Skeet Ulrich, would eventually come to be dubbed "the poor man's Johnny Depp" for his resemblance to 21 Jump Street era Depp. But he still wasn't famous enough to be dismissed by the comparison. He was 26 and a complete unknown. His appearance here was undoubtedly a mark of two things: the massive swinging cajones of his agent and publicists. He was being cast right and left despite having only appeared as "thug" in the first Teenage Mutant Ninja Turtles movie and a CBS telemovie. In 96 and 97, he would be featured in roles big and small in seven movies: most famously The Craft, Scream and As Good as it Gets. By 2000 he was making DVD sequels to films like Hackers. It looked like a really short career until television's Jericho rescued him from impending obscurity... for now.

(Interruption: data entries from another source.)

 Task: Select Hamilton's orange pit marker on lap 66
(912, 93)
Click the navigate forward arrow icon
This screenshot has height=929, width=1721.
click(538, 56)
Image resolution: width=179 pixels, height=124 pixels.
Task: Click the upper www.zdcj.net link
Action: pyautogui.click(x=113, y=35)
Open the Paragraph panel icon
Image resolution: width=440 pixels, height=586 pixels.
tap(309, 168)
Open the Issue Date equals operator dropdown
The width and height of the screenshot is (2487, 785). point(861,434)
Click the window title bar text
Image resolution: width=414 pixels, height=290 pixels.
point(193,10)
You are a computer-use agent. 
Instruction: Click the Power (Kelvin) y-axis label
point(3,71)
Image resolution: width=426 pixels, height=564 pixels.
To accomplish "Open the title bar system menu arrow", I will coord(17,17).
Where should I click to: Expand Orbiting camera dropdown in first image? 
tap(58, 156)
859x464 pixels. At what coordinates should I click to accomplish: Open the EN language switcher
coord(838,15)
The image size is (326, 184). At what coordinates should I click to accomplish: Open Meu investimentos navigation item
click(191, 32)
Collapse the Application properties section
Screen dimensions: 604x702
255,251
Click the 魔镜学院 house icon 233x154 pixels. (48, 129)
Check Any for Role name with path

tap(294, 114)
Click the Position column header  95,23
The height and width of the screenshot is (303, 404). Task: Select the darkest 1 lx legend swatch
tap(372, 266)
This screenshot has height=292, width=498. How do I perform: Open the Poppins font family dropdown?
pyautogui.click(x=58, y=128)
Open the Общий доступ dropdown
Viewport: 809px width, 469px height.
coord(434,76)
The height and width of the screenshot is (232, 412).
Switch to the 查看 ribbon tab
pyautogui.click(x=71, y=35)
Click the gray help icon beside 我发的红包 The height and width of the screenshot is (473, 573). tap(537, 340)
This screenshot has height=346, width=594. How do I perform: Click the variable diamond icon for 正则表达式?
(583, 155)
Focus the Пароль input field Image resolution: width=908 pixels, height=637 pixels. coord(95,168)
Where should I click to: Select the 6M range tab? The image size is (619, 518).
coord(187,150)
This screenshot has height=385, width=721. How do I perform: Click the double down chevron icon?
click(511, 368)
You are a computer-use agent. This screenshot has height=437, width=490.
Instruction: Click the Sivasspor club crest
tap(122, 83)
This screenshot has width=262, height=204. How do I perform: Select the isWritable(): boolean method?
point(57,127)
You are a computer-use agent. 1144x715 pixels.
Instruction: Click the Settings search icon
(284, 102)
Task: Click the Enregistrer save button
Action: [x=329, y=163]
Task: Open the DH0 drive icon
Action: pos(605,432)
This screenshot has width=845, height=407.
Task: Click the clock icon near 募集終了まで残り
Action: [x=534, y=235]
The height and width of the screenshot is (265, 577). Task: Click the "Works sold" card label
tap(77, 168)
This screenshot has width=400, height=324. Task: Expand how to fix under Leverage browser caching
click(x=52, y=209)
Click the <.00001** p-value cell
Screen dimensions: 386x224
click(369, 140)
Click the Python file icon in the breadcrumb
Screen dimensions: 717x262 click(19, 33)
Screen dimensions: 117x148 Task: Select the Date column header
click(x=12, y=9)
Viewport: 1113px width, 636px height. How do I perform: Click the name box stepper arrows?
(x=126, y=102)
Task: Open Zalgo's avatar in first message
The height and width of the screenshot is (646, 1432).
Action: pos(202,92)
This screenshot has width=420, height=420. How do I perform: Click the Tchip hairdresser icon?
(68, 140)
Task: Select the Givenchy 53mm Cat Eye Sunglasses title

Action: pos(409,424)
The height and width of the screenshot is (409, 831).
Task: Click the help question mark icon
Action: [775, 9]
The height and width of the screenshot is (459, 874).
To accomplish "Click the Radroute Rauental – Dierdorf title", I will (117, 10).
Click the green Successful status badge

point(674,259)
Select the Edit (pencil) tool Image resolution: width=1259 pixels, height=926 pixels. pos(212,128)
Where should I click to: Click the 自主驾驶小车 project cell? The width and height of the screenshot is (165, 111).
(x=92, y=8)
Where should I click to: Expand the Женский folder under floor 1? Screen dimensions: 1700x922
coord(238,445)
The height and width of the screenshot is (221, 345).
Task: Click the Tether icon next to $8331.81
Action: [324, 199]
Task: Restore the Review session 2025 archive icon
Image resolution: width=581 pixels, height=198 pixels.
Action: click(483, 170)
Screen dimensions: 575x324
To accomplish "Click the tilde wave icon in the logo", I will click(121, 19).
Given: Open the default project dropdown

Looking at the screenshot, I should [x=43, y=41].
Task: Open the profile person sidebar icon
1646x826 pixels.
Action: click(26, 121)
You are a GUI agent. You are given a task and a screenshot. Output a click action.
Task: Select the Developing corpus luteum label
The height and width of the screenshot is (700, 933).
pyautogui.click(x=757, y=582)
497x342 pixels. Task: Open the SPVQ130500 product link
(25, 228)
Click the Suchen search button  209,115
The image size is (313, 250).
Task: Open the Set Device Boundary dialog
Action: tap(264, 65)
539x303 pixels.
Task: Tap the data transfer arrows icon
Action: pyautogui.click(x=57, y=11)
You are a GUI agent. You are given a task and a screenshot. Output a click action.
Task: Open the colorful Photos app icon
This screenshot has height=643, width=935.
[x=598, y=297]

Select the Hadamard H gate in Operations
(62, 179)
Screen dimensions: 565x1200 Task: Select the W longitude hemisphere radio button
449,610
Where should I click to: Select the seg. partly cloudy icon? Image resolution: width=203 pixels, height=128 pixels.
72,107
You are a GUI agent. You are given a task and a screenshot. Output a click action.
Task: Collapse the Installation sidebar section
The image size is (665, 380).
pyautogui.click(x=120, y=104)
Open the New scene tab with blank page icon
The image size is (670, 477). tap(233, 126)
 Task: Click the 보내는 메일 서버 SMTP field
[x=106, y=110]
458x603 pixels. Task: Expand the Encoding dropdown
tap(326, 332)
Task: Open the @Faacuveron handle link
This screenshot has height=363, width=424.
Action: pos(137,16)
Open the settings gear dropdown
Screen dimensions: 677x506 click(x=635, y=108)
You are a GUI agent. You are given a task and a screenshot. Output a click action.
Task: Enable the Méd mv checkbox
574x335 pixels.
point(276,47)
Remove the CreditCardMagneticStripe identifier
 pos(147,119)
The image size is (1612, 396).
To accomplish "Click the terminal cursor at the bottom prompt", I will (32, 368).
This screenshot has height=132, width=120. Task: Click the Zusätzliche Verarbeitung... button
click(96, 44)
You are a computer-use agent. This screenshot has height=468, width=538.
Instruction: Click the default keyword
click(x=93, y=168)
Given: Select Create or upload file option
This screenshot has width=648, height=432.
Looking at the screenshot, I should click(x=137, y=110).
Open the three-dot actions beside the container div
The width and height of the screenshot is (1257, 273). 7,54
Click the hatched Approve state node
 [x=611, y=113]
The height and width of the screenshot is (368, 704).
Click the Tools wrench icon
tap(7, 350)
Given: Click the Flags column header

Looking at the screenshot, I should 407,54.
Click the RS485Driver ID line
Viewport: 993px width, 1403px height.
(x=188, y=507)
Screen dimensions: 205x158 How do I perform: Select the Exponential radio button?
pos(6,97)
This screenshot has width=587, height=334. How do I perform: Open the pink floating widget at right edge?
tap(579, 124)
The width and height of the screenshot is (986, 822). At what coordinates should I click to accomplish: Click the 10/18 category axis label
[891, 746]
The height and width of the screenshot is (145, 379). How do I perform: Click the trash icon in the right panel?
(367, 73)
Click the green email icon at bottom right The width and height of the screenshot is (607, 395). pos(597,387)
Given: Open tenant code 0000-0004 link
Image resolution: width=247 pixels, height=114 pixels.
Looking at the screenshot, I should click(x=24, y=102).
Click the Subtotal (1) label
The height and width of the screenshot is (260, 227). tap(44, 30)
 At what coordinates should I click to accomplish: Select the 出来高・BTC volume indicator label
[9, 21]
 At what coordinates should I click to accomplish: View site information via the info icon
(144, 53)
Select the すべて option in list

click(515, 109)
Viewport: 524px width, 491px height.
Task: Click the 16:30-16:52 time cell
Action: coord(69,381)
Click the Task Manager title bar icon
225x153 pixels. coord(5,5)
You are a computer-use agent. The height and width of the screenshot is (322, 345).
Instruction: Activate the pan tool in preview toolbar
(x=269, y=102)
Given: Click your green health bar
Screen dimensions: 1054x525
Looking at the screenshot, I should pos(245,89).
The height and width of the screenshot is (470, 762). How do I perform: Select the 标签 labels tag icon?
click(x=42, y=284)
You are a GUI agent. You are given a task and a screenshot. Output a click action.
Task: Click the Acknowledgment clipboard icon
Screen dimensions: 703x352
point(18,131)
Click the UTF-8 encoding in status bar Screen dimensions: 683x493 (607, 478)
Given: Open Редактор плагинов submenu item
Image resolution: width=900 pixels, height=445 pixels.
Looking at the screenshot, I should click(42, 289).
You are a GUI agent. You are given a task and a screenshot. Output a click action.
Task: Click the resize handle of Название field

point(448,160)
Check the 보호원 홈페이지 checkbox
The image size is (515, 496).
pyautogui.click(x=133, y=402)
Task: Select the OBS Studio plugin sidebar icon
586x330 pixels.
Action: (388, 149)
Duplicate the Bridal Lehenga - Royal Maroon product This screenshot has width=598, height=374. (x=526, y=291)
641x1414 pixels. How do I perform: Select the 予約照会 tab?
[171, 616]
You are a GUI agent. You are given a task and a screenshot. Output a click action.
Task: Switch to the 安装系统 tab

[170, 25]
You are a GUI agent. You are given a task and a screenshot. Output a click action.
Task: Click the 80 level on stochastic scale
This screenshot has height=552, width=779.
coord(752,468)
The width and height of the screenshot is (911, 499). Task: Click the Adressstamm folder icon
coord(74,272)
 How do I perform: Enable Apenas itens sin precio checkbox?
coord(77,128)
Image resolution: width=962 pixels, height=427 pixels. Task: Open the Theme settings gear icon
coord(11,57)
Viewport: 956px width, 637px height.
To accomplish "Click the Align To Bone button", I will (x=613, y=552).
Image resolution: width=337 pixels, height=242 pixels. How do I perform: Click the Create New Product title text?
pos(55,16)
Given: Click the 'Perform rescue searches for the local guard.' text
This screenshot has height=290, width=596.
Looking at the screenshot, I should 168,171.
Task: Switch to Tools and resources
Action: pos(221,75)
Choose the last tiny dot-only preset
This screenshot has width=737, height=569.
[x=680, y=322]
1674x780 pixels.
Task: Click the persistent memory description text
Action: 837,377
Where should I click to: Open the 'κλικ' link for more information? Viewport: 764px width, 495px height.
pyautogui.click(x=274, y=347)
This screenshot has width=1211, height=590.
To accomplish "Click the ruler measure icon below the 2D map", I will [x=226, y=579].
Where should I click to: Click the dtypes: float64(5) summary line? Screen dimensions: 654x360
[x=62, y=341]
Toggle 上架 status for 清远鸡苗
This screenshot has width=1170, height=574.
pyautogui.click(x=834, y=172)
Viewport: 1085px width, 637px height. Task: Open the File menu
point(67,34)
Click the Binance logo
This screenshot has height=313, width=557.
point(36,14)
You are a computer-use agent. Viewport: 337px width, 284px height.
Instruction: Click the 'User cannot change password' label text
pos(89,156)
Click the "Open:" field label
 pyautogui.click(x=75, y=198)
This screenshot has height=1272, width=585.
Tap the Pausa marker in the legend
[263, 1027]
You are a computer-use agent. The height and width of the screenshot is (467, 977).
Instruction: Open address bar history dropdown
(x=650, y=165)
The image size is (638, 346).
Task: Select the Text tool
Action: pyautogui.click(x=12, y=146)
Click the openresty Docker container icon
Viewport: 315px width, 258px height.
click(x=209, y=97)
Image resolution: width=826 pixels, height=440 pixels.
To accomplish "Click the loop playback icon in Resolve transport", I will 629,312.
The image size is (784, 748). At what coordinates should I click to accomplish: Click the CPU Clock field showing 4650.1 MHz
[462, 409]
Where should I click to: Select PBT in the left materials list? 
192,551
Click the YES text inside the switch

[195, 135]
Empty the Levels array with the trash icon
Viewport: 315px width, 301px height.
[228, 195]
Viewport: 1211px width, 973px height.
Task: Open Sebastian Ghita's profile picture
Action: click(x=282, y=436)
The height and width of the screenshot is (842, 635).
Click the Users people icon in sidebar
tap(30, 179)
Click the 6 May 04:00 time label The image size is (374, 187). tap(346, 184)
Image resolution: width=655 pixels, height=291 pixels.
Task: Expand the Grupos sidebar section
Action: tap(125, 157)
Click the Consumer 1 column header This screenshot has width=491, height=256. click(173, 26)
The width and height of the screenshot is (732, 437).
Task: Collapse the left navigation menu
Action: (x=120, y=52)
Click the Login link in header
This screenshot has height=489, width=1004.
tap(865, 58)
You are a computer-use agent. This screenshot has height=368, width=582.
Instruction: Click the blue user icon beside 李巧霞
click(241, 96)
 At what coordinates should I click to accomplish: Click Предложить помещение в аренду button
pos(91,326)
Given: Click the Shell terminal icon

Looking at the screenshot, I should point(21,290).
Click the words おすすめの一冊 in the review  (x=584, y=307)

median age: 26, younger by 4 years from the girls the year before, which is a little weird when you stop to think about the fact that female actors generally become famous earlier in their lives than male actors --who usually don't peak until well into their late 30s and 40s. But perhaps it's not so odd when you consider that Vanity Fair had moved from rising star women to celebrating relatively unknown men.
collective Oscar nominations before this cover: 2, the men responsible are on the actual cover
collective Oscar nominations after this cover: 5 with 1 win ( Del Toro in Traffic)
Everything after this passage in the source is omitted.